Alas! the mother’s joy was turned to grief, for in a few days after, Punch cut his first tooth with great difficulty and severe illness.

They set out on their journey to the North on July 31, when they started viâ Oxford, stopping at the Blue Boar there.

MR. JAMES MONTAGU —
CAMBRIDGE AND STOWE

The following letter to the Duchess of Portland was written from Newbold Verdon, Mr. James Montagu’s seat in Leicestershire. He was the elder half-brother of Mr. Montagu by Mr. Charles Montagu’s first wife, Elizabeth Forster, daughter of Sir James William Forster, of Bamborough Castle, Northumberland. Newbold Verdon had been left to Mr. James Montagu by his uncle by marriage, Nathaniel, Baron Crewe of Stene, who married Dorothy Forster.

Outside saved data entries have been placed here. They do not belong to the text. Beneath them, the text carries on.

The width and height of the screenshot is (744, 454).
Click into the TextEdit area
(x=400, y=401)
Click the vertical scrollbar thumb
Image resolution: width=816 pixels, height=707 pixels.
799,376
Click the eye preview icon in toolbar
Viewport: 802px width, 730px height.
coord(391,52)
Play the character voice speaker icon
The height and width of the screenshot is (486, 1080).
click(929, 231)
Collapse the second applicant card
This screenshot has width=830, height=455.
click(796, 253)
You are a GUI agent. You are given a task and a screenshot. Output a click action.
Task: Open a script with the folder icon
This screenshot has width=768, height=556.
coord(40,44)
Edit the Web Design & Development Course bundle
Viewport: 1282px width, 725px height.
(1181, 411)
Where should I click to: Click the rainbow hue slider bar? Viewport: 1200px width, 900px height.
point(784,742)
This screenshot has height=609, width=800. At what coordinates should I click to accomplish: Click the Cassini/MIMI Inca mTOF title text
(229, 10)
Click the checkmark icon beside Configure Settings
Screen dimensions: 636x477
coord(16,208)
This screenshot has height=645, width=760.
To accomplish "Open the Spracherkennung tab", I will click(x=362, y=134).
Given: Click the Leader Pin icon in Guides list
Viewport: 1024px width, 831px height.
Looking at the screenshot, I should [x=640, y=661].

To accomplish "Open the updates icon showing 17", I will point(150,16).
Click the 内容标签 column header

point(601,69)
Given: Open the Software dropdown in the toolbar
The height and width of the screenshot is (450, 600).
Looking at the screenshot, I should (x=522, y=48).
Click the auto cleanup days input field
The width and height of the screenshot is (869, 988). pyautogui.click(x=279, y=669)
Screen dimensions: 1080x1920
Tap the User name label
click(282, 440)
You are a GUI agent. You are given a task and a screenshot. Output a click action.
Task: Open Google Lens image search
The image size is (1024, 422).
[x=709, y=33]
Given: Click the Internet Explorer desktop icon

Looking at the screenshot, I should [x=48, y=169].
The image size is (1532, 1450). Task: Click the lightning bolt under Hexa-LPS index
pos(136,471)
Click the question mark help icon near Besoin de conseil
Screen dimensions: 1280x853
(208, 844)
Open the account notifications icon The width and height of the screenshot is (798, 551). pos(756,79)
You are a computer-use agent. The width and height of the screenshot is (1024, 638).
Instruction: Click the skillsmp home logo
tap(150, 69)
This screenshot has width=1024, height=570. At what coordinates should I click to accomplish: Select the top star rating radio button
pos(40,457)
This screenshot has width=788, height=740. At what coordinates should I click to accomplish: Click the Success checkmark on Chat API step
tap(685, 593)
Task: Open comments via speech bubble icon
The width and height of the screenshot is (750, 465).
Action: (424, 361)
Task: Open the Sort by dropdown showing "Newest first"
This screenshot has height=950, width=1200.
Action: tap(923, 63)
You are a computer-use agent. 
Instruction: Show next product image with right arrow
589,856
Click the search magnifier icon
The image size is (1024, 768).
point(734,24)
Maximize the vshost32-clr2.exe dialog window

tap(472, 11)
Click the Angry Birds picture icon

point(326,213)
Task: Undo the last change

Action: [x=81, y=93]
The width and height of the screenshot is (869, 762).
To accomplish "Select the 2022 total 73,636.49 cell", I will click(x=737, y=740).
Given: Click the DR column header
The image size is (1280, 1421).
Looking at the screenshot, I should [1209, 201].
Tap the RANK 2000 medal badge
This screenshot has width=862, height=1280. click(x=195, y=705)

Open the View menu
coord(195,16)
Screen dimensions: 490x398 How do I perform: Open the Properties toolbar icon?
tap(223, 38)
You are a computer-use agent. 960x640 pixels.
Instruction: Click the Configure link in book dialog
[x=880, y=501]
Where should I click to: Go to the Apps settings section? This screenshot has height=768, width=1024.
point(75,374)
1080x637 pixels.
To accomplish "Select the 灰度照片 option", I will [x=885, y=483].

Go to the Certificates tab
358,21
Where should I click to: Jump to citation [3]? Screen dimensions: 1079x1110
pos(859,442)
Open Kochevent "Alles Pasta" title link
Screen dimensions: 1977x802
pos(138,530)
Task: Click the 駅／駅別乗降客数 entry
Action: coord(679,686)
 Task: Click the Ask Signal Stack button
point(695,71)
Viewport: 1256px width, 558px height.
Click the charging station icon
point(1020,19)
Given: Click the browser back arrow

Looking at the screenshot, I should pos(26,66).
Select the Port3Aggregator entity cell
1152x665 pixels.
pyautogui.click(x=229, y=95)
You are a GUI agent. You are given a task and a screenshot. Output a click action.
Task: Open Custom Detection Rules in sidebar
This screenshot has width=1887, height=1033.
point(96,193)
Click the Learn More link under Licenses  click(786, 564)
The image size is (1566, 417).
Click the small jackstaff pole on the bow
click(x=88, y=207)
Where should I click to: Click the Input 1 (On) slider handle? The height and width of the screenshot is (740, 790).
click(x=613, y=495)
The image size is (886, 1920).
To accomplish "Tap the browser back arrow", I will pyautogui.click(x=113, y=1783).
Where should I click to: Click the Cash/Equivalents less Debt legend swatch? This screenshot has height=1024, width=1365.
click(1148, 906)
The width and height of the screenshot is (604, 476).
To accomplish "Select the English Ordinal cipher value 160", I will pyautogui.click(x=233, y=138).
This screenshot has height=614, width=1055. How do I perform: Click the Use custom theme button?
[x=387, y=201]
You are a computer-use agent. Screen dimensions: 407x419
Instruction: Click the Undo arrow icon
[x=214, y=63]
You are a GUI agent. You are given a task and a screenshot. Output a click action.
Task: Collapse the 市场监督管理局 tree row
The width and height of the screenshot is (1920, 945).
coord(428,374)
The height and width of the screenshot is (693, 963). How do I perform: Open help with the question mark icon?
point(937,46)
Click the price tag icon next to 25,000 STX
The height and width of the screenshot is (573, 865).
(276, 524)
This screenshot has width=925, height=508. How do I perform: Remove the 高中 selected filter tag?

“Newbold Verdon, August 9, 1744.

“Madam,

“I did not set out on my journey so soon as we proposed; the letter we sent to my brother Montagu having made the tour of England before it reached him, so we waited for an answer. The 31st of July we set out for Oxford, where we spent an agreeable day in seeing new objects and old friends. The good people from Witney[342] were so kind as to come over to see us, and show us what was best worthy our attention. The University, I think, is finer than Cambridge, but does not excel so much as I had imagined. Alma Mater, however, presides in great dignity there. I had hoped to have seen Mr. Potts,[343] but was informed he was at Bullstrode, or I should have sent to have begged the favour of seeing him.